* [EXERCISE OBJECTIVE] Transcribe exactly the lines from the one containing "At what coordinates" through the end of the data, both included. Leave out pictures.
[[ EXERCISE MATERIAL, beginning ]]
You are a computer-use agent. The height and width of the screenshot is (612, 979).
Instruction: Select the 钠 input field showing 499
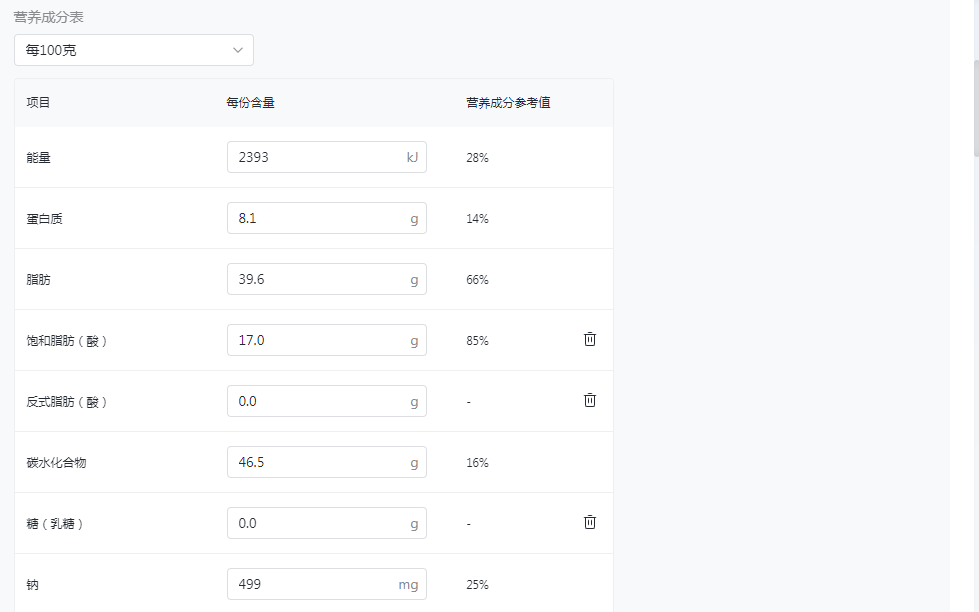(315, 584)
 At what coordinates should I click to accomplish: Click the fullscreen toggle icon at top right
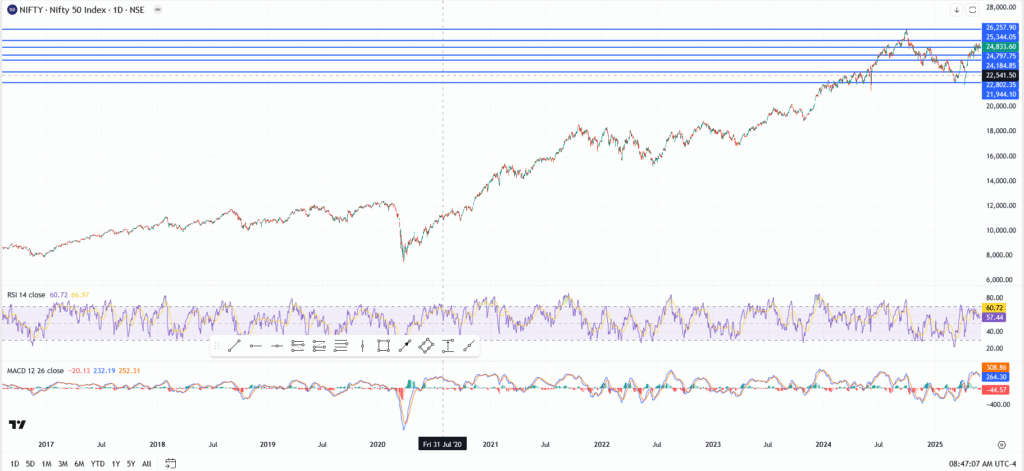point(971,9)
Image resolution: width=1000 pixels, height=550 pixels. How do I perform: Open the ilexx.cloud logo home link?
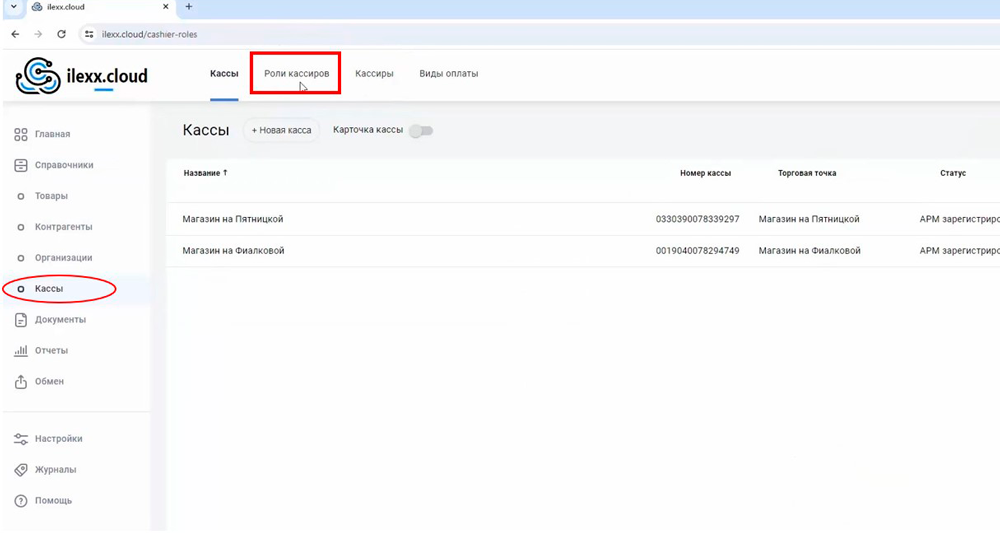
[[ EXERCISE MATERIAL, end ]]
* [SOLVED EXERCISE]
 At what coordinates should I click to accomplish: Click the fullscreen toggle icon at top right
point(971,9)
Image resolution: width=1000 pixels, height=550 pixels. How do I perform: Open the ilexx.cloud logo home link?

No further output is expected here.